[Stored items]
::::

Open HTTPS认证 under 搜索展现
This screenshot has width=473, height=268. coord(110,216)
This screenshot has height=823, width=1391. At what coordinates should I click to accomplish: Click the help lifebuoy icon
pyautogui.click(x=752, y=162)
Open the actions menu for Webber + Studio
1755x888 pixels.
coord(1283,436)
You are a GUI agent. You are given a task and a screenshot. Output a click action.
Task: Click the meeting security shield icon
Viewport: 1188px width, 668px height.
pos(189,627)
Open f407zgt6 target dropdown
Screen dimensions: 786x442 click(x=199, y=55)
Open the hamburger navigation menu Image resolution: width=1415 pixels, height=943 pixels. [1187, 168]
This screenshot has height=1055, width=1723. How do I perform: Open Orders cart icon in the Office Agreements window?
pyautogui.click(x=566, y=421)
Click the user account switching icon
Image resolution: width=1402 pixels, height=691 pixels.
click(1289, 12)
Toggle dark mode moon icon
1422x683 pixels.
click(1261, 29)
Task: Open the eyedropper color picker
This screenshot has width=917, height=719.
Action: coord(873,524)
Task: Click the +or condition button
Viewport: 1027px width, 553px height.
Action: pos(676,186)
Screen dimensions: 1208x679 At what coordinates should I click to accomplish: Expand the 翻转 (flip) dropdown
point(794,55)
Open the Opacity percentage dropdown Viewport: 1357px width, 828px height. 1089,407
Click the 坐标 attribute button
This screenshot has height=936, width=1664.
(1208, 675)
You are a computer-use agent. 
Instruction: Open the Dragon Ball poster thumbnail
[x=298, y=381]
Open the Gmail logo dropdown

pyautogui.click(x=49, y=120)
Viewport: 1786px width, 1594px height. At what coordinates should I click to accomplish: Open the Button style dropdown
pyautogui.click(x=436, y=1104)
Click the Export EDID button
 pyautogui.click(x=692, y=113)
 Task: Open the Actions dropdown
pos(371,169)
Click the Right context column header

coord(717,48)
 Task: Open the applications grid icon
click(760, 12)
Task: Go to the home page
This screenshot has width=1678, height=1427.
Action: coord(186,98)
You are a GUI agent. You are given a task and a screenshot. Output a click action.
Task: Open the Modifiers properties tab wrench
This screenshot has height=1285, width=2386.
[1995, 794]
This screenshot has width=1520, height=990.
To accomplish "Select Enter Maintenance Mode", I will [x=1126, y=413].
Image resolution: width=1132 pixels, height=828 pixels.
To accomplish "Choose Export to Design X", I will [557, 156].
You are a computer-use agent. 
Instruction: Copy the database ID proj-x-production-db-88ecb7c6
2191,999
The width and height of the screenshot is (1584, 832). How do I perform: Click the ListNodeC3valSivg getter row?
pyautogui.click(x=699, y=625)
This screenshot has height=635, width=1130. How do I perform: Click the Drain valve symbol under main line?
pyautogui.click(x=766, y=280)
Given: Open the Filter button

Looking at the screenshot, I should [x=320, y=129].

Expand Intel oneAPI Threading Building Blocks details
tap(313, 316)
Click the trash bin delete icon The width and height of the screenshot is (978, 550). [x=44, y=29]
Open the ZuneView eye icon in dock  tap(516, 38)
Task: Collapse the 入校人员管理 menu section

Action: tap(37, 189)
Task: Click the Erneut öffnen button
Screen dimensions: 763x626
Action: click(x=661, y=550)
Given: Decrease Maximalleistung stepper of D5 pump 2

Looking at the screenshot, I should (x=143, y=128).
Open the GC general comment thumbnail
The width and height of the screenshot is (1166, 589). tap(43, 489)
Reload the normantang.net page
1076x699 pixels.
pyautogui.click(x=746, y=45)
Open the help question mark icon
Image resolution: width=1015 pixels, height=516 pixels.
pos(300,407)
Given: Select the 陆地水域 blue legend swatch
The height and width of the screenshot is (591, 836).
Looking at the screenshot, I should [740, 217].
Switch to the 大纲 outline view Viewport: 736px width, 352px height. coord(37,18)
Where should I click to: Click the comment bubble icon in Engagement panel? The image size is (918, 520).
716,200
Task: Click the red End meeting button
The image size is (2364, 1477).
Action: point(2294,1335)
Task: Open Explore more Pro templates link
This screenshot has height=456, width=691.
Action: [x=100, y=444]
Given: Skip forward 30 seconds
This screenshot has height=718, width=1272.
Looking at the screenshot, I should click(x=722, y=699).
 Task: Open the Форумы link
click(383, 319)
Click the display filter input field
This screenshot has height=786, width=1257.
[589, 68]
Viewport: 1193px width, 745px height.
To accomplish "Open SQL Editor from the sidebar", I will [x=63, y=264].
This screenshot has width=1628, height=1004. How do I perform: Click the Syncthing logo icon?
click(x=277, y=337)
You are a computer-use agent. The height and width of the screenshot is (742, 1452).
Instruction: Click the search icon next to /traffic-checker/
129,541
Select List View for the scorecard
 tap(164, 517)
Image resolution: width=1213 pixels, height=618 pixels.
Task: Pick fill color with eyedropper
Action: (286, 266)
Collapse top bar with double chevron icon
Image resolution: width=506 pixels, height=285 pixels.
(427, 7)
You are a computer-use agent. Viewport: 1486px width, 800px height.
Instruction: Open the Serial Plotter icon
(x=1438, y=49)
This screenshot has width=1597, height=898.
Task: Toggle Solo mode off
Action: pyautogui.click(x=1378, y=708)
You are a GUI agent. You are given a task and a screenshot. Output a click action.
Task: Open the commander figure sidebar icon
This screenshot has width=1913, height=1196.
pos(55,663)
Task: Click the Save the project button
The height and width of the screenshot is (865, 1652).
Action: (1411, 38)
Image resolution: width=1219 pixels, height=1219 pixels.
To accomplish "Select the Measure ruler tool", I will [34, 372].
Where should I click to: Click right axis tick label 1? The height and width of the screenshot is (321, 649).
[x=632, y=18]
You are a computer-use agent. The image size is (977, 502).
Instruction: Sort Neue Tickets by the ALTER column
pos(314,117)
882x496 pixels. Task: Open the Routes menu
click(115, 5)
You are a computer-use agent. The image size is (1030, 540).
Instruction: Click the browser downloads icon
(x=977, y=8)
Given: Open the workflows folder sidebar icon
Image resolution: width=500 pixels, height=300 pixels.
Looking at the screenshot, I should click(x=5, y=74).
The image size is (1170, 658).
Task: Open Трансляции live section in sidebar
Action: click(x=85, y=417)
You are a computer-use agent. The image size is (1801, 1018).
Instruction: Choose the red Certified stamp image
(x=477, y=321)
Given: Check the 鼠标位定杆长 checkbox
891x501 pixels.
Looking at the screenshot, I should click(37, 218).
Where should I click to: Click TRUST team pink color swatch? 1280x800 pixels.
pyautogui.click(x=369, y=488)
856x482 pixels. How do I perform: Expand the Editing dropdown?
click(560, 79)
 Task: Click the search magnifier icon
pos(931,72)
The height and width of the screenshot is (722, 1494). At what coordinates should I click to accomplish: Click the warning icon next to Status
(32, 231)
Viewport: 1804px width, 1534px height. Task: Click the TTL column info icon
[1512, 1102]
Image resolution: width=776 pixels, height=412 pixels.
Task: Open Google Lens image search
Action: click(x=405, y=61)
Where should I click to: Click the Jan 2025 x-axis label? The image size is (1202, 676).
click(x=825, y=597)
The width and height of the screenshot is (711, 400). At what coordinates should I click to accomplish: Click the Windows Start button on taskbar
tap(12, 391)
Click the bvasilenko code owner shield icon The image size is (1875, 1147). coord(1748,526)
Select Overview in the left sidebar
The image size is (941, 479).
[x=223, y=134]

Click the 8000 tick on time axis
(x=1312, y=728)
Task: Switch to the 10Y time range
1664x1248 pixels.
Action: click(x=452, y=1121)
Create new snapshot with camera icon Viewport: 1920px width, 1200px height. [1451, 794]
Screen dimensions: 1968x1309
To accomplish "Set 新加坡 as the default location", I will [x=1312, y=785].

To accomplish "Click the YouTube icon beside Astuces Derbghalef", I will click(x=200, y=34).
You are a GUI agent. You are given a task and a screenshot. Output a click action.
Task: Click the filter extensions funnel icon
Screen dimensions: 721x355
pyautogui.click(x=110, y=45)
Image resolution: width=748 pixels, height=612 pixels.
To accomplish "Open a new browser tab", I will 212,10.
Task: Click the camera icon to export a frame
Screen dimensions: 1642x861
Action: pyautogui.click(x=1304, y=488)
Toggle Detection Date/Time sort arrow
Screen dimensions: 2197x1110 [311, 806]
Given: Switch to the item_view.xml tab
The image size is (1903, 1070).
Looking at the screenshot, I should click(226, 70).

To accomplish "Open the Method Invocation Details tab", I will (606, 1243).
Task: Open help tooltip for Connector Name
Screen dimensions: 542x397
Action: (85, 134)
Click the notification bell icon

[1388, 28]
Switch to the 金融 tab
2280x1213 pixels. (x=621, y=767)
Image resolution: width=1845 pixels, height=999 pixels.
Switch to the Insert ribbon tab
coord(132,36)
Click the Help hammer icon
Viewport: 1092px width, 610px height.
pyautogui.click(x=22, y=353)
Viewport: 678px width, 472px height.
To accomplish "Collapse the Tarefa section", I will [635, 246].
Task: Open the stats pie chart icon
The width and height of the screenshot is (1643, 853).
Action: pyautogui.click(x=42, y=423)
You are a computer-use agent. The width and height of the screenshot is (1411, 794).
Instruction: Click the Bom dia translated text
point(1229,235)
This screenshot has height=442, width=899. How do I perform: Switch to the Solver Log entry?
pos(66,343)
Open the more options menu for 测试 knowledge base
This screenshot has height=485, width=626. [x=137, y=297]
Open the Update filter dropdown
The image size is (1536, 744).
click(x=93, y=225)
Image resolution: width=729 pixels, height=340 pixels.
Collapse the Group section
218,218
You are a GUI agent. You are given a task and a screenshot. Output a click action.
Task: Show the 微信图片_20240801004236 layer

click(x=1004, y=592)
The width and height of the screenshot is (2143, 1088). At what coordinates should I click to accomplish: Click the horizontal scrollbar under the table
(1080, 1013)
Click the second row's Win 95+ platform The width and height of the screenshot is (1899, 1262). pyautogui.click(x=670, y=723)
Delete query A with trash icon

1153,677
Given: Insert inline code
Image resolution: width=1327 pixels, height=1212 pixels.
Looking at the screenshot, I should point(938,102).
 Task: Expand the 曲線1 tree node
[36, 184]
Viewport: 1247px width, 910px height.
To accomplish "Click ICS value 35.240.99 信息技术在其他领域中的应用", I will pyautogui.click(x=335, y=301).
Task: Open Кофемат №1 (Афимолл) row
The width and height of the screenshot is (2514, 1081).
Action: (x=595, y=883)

::::

Please list every line of the records that contains "camera".

Create new snapshot with camera icon Viewport: 1920px width, 1200px height. [1451, 794]
Task: Click the camera icon to export a frame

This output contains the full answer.